The yield curve — which can be flat or inverted — graphs the relationship between bond yields and bond maturity and has long been a reliable predictor of recession. Every recession since at least 1955 has been foreshadowed by an inverted yield curve and there has only been one false positive during that time. The yield curve is currently inverted in the United States – even more so than it was in the build-up to the 2008 recession.
Dan Burns, Rochester regional president at Buffalo-based M&T Bank, also believes we’re “in for a mild recession but hopefully a quick one,” in the year ahead.
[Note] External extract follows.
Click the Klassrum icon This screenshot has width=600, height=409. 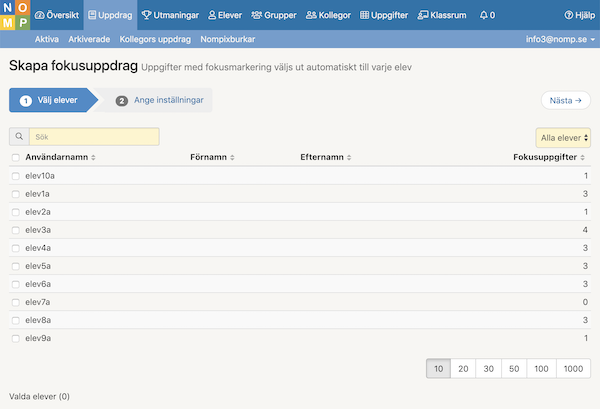423,15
He’s optimistic the economy has many things going for it that will soften a recession, including voluminous job openings nationally and, locally, a strong regional business environment.
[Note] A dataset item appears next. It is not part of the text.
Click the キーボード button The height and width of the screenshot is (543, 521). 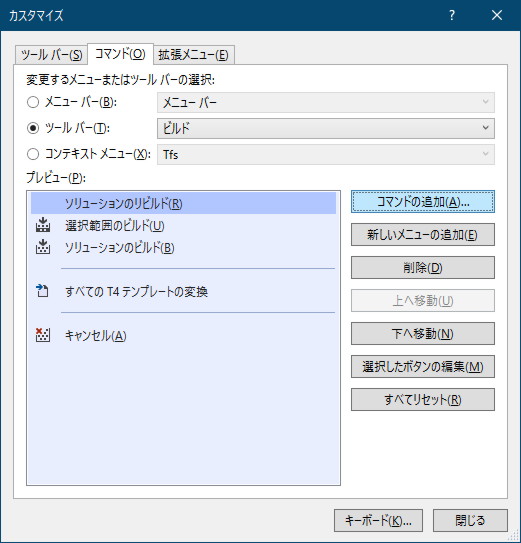[x=378, y=520]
“2022 was one of our best years in Rochester — a lot of business owners are doing well,” said Burns, who noted a lot of larger companies are forecasting growth and expansion into larger markets.
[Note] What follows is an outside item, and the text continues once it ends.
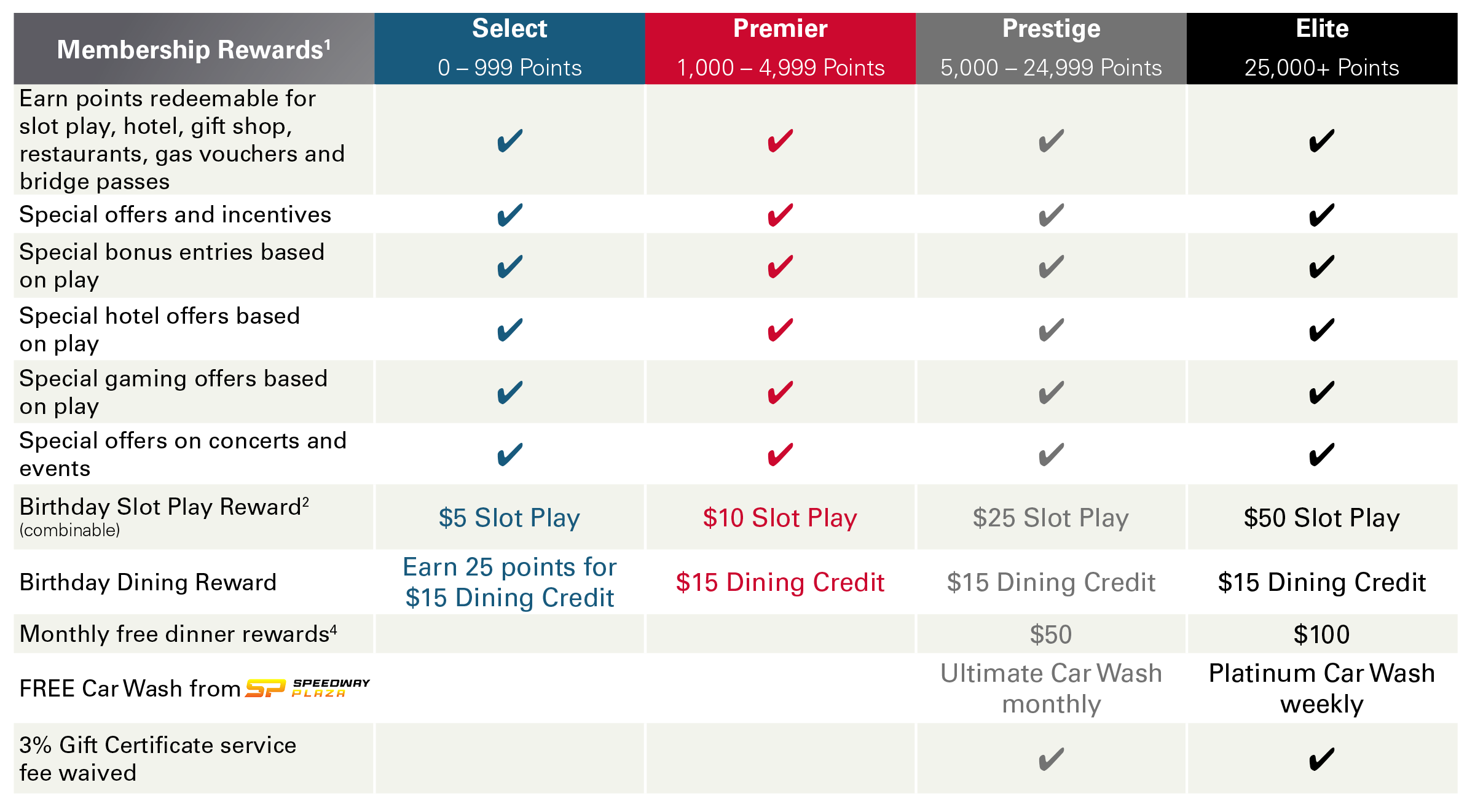Select the Select tier column header
This screenshot has height=812, width=1475.
click(509, 48)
Other positives Burns pointed out: demand for housing and affordable housing in the region remains strong, continued economic investment in the City of Rochester (such as Constellation Brands relocation downtown) and the recent pledge by Micron — the world’s fourth-largest producer of semiconductors — to invest $100 billion over the next two decades on a manufacturing facility in the Syracuse, which Burns expects will bring “a lot of positive spillover” into the region.
David J. Nasca, president & CEO of Evans Bank, a Buffalo-based full-service financial institution that provides community banking, insurance, and wealth management services and has locations in Fairport, Penfield, Perinton, and Irondequoit, is also cautiously optimistic about the year ahead.
“Opinion-wise, I do think we will have some recession in the next year,” said Nasca, pointing to the rising interest rate environment and the inverted yield curve. “But the strength of the economy indicates it will be a shorter impact. Right now, the underpinnings of the economy still have some good strength.” These strengths include a strong labor market, continued indicators of a solid economy in western New York, and an absence of credit issues for most businesses locally.
Still, there are issues for consumers, most notably inflation on the services side of the economy, as opposed to the goods side that was prevalent when the COVID-19 pandemic first hit, and supply inflation due to increased costs on labor, energy, food, and building.
When it comes to the uncertainty of the year ahead, local bank leaders stress that one of the ways consumers and business owners can get through it is by maintaining a strong relationship with their bank – and vice versa.
“Communication has always been important in the banking industry, but in times like this it becomes even more important,” Birmingham said.
At Evans Bank, “We are staying close to the customer,” said Nasca, who noted Federal Reserve Chair Jerome Powell indicated in August 2022 there will be “some pain” ahead as the central bank fights inflation via rising interest rates. “What it portends for banks is that we’re here to help our clients – in good times and bad, we’re here.”
Nasca notes that community banks were very successful in helping clients navigate the uncertainty of the COVID-19 pandemic by providing support with services like the Paycheck Protection Program (PPP) loans and forgiveness. He anticipates that same strong and guiding relationship in the year ahead.
Burns also stresses the openness and availability of his team at M&T Bank to support customers in 2023. His advice to businesses? “Keep your eye on the ball, pay attention to expenses and capital expenditures, and be smart with your decisions.” Additionally, he encourages businesses to have transparency, good communication, and a strong relationship with their bank, as it will lead to better outcomes for everyone.
Birmingham looks forward to remaining steadfast in taking care of customers and Five Star Bank and encourages businesses to be as proactive as possible. He also recommends businesses of all sizes have a strong command of their cash flow cycle and reach out to the bank if cash needs arise to help navigate their decision tree when it comes to borrowing.
“Keeping an eye on liquidity and cash is so important because at the end of the day it’s cash and liquidity that can help bridge getting through this economic cycle,” Birmingham said.
Caurie Putnam is a Rochester-area freelance writer.